# [Task A]
In the forum thread about Xorg and libinput, which configuration file had to be removed from /usr/share/X11/xorg.conf.d/ to make libinput disappear from the log?

# [Document segment]
━━━━━━━━

# Xorg uses libinput to manage devices but doesn't use libinput settings



## mcjames (Jun 17, 2020)

I am on Dell Inspiron core Duo 2 using FreeBSD 12.1 release.
First I did setup synaptics from FreeBSD wiki page but no matter what I did my device was being picked up by libinput as was obvious from Xorg.0.log. Only removing 40-libinput.conf from /usr/share/X11/xorg.conf.d/ removed the libinput from the log. In turn then I had no onboard keyboard and touchpad on my laptop. Puting 40-libinput.conf back I regained the control over my keyboard and touchpad but still no Xorg libinput settings was taken in to effect. (no tap to click and no edge scrolling). I even went one step more and made xorg-xserver from ports and with edevd instead of udev with no luck. Still no libinput Xorg settings would take effect.
Do you know what's going on? libinput and xf86-input-libinput are installed.

━━━━━━━━

Element and text location data
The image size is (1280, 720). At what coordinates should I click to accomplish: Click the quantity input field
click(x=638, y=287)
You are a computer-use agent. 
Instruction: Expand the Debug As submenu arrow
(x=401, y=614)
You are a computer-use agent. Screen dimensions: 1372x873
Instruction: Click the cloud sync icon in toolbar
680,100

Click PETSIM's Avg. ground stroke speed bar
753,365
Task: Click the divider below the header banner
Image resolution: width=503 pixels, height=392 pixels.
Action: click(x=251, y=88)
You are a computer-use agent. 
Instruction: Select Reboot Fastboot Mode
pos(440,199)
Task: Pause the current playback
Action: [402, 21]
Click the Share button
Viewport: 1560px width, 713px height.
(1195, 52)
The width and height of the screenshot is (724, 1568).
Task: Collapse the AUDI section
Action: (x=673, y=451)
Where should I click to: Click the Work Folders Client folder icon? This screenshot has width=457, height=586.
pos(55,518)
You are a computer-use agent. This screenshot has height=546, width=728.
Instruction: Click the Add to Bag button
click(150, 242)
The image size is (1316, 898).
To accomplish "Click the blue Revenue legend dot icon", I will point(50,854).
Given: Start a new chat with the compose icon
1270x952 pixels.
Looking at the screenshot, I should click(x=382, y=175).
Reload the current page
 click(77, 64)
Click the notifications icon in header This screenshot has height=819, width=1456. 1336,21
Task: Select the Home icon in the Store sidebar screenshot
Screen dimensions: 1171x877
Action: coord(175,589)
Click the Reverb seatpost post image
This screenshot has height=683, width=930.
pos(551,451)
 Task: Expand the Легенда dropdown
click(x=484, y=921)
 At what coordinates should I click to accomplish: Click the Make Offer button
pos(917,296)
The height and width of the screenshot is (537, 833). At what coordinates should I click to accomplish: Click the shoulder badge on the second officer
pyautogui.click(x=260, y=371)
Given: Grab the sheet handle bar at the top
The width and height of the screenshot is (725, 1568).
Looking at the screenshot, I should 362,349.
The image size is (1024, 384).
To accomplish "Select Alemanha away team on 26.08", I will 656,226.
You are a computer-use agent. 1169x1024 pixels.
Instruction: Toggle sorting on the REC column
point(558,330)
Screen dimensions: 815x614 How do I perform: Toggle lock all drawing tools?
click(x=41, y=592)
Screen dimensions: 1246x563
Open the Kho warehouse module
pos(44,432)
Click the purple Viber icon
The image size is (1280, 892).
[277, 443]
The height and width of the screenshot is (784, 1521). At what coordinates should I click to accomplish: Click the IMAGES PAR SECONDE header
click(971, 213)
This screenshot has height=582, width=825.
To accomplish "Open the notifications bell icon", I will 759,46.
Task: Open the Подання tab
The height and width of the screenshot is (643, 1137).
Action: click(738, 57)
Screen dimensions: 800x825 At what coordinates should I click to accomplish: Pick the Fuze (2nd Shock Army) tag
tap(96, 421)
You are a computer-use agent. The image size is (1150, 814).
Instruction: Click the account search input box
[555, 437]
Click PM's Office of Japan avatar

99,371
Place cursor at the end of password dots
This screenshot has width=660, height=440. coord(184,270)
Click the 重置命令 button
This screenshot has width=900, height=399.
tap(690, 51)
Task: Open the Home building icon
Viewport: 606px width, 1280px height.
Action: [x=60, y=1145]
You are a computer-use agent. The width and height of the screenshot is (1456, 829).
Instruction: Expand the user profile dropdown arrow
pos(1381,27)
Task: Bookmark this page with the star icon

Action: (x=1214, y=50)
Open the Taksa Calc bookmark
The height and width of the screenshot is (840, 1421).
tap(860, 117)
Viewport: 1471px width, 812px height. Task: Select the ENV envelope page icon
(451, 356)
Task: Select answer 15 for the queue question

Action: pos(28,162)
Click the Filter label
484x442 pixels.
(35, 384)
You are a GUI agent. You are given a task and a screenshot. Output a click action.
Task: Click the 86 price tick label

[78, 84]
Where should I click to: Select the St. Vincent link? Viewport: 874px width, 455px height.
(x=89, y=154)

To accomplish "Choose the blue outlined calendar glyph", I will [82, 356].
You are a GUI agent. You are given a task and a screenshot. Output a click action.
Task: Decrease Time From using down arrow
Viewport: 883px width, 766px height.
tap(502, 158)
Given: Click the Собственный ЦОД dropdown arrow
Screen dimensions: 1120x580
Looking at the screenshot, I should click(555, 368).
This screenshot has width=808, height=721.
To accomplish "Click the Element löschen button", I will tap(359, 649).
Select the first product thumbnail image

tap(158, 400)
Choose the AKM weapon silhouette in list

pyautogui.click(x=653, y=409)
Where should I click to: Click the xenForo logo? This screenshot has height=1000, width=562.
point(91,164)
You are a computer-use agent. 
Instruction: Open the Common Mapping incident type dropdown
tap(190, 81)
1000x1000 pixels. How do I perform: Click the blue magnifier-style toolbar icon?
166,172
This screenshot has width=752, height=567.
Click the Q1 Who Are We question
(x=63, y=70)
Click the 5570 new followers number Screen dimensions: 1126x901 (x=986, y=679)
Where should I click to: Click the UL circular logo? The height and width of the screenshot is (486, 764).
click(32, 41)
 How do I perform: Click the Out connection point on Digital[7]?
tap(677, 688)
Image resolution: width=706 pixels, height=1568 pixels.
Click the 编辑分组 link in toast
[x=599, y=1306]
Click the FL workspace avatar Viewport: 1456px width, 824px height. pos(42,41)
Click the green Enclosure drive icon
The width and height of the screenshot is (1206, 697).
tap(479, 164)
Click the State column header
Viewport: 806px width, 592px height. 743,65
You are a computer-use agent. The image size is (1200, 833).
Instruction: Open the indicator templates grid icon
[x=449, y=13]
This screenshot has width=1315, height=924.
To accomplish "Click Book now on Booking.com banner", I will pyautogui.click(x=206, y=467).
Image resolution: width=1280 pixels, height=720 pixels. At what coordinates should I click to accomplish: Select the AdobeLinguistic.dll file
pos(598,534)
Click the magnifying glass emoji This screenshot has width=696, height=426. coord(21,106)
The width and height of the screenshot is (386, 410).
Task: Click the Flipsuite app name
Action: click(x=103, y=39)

━━━━━━━━

# [Task B]
Rewrite the stretch of the listing that opens with the line containing "You are a computer-use agent. Screen" and closes with the line containing "Action: [402, 21]", swapping "Instruction" for "Directive" and leaving everything else untouched; return only that stretch.

# [Worked solution A]
40-libinput.conf

# [Worked solution B]
You are a computer-use agent. Screen dimensions: 1372x873
Directive: Click the cloud sync icon in toolbar
680,100

Click PETSIM's Avg. ground stroke speed bar
753,365
Task: Click the divider below the header banner
Image resolution: width=503 pixels, height=392 pixels.
Action: click(x=251, y=88)
You are a computer-use agent. 
Directive: Select Reboot Fastboot Mode
pos(440,199)
Task: Pause the current playback
Action: [402, 21]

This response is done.